• Pixel coordinate grounding data:
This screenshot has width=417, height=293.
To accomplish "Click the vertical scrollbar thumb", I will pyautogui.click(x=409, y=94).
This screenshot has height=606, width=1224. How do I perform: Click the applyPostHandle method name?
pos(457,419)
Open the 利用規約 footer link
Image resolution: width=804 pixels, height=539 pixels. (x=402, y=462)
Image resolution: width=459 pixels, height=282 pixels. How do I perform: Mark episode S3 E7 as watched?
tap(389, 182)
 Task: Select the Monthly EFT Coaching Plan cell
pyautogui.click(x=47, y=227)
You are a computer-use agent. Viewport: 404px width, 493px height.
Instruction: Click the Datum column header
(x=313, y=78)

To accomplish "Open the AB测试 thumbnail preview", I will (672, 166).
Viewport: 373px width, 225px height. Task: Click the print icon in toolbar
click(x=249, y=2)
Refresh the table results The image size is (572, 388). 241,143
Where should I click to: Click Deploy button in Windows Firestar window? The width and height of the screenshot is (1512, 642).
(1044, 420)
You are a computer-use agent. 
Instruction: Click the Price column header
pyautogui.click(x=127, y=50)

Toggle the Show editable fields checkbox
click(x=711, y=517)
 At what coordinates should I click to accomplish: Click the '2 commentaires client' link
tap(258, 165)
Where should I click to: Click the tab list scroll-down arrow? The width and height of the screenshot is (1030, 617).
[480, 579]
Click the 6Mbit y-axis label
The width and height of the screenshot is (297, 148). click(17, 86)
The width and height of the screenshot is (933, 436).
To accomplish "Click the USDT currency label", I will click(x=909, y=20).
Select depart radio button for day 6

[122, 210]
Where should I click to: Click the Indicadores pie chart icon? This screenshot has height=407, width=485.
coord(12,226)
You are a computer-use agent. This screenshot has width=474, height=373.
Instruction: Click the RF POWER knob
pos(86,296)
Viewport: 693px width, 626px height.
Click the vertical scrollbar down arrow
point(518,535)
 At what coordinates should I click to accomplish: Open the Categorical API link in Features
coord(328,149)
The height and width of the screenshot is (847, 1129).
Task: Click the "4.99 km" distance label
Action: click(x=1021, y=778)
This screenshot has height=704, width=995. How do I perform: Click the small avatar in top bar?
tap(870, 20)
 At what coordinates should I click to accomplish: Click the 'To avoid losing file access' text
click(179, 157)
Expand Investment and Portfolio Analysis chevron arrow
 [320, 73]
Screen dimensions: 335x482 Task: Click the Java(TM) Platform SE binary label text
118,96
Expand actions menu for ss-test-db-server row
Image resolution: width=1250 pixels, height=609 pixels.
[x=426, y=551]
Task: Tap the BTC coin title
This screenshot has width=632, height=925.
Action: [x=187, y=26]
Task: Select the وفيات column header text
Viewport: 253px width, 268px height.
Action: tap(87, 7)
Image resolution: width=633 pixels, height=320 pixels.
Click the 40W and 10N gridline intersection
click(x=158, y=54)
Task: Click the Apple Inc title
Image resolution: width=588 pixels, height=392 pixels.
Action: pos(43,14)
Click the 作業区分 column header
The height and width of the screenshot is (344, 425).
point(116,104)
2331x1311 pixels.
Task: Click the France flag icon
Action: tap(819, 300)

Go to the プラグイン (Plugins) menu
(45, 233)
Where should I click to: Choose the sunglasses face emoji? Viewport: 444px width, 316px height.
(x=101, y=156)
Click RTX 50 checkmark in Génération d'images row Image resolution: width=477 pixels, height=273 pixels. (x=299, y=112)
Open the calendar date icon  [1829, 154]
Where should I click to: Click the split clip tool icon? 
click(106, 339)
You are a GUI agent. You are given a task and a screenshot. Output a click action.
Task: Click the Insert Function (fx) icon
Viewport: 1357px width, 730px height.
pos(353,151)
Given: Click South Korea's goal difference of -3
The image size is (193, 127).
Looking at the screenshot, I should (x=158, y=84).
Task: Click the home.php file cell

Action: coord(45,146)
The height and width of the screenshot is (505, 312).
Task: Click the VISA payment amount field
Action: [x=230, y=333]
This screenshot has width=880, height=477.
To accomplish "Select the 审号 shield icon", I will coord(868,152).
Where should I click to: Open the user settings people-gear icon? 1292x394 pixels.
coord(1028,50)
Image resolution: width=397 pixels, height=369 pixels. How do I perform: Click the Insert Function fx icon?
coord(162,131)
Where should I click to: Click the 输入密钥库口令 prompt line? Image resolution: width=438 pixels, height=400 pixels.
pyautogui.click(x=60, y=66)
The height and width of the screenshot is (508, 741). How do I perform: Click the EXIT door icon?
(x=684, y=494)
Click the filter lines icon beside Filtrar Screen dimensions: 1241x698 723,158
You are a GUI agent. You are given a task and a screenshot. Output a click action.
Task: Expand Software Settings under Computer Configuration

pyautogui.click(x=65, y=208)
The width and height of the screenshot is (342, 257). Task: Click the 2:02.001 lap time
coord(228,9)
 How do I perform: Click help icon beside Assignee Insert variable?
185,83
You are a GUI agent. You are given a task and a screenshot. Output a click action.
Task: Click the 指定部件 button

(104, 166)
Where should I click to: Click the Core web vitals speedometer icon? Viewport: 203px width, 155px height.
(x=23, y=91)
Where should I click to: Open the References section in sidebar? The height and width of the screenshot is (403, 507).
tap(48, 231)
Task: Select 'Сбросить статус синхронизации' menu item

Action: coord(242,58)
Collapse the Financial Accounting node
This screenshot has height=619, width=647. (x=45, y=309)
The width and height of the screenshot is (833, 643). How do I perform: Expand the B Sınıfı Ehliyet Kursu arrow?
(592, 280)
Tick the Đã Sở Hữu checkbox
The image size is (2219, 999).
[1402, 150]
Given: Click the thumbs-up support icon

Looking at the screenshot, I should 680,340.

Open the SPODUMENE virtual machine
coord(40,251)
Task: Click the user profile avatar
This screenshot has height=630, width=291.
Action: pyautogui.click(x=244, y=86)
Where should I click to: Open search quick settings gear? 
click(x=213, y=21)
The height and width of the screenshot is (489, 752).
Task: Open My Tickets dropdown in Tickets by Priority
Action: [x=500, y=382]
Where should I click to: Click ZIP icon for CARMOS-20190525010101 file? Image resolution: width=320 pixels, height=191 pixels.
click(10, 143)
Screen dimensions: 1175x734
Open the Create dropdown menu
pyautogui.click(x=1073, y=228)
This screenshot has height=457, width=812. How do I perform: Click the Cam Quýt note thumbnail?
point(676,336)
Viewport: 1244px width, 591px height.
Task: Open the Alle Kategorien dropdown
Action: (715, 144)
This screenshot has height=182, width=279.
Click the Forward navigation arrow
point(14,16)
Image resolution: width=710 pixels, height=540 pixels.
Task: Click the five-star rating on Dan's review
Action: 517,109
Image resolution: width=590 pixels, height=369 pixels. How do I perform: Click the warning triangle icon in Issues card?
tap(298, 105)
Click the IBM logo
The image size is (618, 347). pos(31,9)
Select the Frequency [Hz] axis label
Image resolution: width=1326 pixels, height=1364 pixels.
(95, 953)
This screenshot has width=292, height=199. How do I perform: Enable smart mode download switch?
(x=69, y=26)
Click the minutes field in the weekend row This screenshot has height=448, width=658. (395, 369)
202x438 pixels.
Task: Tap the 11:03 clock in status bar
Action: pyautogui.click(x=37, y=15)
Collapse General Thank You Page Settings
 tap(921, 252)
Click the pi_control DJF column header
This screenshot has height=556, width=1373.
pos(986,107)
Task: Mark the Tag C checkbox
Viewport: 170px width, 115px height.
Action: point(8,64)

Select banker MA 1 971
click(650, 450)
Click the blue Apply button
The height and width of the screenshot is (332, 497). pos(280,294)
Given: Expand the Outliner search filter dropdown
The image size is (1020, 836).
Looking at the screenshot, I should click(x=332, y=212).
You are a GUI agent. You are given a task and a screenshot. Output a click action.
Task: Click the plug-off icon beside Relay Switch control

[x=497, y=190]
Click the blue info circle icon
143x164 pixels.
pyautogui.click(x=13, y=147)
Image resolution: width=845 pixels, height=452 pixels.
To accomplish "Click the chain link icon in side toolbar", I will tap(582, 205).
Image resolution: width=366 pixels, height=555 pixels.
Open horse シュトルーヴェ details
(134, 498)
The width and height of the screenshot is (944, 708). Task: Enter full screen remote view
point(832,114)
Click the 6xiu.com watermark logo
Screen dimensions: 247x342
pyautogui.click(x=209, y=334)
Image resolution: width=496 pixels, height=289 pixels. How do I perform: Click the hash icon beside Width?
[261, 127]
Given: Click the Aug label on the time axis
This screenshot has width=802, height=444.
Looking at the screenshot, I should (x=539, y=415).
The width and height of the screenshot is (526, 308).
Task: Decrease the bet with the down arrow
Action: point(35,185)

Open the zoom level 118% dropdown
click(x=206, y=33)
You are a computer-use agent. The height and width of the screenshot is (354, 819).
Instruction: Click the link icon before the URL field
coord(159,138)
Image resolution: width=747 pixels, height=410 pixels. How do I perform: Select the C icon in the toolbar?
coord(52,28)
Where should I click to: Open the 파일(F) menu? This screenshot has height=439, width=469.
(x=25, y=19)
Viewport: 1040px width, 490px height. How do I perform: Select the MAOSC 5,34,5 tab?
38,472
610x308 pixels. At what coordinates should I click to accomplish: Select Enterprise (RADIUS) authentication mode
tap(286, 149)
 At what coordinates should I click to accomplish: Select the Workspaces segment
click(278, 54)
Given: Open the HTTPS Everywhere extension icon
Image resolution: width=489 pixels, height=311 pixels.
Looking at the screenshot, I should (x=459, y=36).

• EXERCISE BRIEF: Using the entries above, give again each line from the one containing "Instruction: Click the link" through the last line, exactly and only those.

• SOLUTION TO THIS PROBLEM:
Instruction: Click the link icon before the URL field
coord(159,138)
Image resolution: width=747 pixels, height=410 pixels. How do I perform: Select the C icon in the toolbar?
coord(52,28)
Where should I click to: Open the 파일(F) menu? This screenshot has height=439, width=469.
(x=25, y=19)
Viewport: 1040px width, 490px height. How do I perform: Select the MAOSC 5,34,5 tab?
38,472
610x308 pixels. At what coordinates should I click to accomplish: Select Enterprise (RADIUS) authentication mode
tap(286, 149)
 At what coordinates should I click to accomplish: Select the Workspaces segment
click(278, 54)
Given: Open the HTTPS Everywhere extension icon
Image resolution: width=489 pixels, height=311 pixels.
Looking at the screenshot, I should (x=459, y=36).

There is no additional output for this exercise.